General Motors is reputedly considering putting some of its eight brands up for sale. The story in the Denver Post references Buick, Saturn, Saab and Hummer as brands with falling sales being considered for spin offs. The proposed sale of Hummer is public, and if insiders are correct that the sale of another brand is contemplated, Saab makes the most sense to sell.
Chrysler has three brands (Dodge, Chrysler and Jeep), while Ford has four (Ford, Mercury, Lincoln, and Volvo), but the sales gap between General Motors and its competitors is shrinking.
The proposed GM sales echo Ford's recent sale of Land Rover and Jaguar to India's Tata Motors, and Chrysler's separation from Daimler. Ford continues to try to sell Volvo. Indeed, one combination that would seem sensible would be to acquire Volvo from Ford and Saab from General Motors, and then to merge the two companies which have similar, but not entirely overlapping market niches. A non-U.S. purchaser would seem to make the most sense, given the weakness of the dollar, although one might imagine the private equity owners of Chrysler trying to buy Hummer from General Motors to integrate into its Jeep brand itself a civilianized military brand.
Saab, itself previously a stand alone company, and Hummer, which is also a recent brand and is based upon General Motors' military division, are less integrated with the other brands, have brand identities distinct from the General Motors brand, and serve niche markets that wouldn't deprive the remaining brands of sales. But neither of these two brands are a large share of the total vehicle production of the company, so they may not impact the bottom line much. Their sales are each on the order of 10% of those of Saturn, and have been hit hard by declining car sales.

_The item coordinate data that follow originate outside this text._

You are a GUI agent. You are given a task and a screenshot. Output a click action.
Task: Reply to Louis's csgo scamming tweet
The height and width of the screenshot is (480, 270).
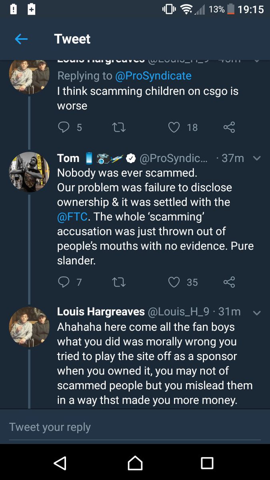tap(64, 127)
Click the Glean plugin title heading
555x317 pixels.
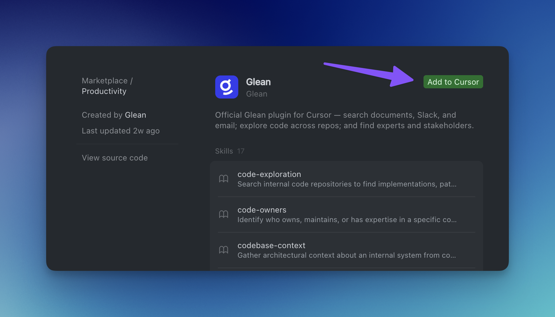(x=258, y=82)
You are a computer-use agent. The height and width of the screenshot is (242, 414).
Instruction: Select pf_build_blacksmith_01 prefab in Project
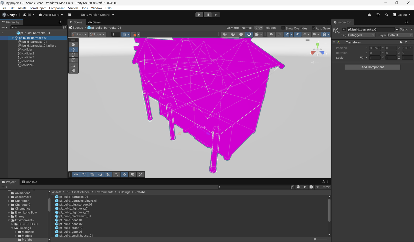coord(75,216)
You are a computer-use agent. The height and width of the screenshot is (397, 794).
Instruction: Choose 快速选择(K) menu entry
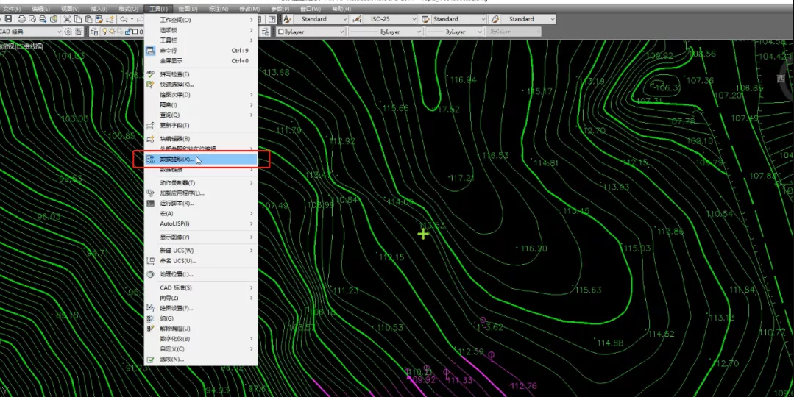pos(177,85)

Selling now might only capture a fire sale price, but to a buyer who believes that gas prices might fall for a while, and that the economy may eventually turn around, the gamble might be worth it.

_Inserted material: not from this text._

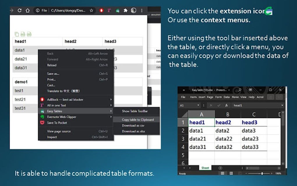Click the All in one Text extension icon

109,10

Buick, because it is so integrated from a design perspective with other General Motors brands doesn't make sense to sell to a third party. If a change is made, Buick seems more likely to follow in the steps of Oldsmobile and be eliminated. It has the most dated and indistinct brand image of the remaining General Motors brands.
Saturn may be barely distinct enough and have enough brand identity to be sold, but why would General Motors spin off a brand that competes directly with its Buick and Chevy divisions? For that matter, why does General Motors have Chevy, Buick and Saturn all competing more or less directly with each other? Given its disappointing sales (down 19% from a year ago), reduced seniority in the company, and competition with existing brands, it could be on the chopping block as well.
Chevy, Pontiac, Cadillac and GMC appear to be secure, despite the fact that rising fuel costs are eating into GMC sales and despite the fact that Cadillac has been trounced by foreign models in the luxury market.
With General Motors at risk of losing $6 billion this year, it needs to change something. It has more brands than other major automakers, but rapidly declining sales, and has made fewer steps towards reform than either Ford or Chrysler. GM is purportedly considering introducing a minicar called the Chevy Beat, which would get 40 mpg and be smaller than everything on the road but a Smart Car, a plug in electric called the Chevy Volt on a limited issue trial basis, and a small fuel efficient pickup based upon one of its Latin American models, but these changes seem like too little too late to save the company. GM currently seems like the most likely of the Big Three automobile companies to go bankrupt, conclusions corroborated by its low share prices and junk bond rating.
Indeed, GM might need a bankruptcy to make it economically viable by allowing it to shed pension and health care obligations to retirees that add $1,000 per vehicle to the price of their cars, and by allowing its to trim compensation payments to current hourly employees who now receive a $60 an hour plus total compensation package (including taxes and benefits as well as ordinary pay) -- perhaps not to the $20 an hour that company officials and some industry analysts have suggested is necessary, but likely quite a bit less than current payrolls. A bankruptcy also might be necessary is GM is to have any hope of shutting down some of its brands without catastrophic transition costs. Brand sales out of bankruptcy, free of legacy liabilities, likewise might be attractive to prospective acquiring companies.
Chrysler and Ford both have smaller legacy costs than GM relative to current sales, more equity relative to their sales, and less of a need to shut down or sell brands. These two companies do have pay scales similar to GM, but wage cuts in the wake of a GM bankruptcy could give Chrysler and Ford leverage to follow suit without filing for bankruptcy, in exchange for the carrot of preserving employee pensions and retiree health benefits that might be eliminated at General Motors.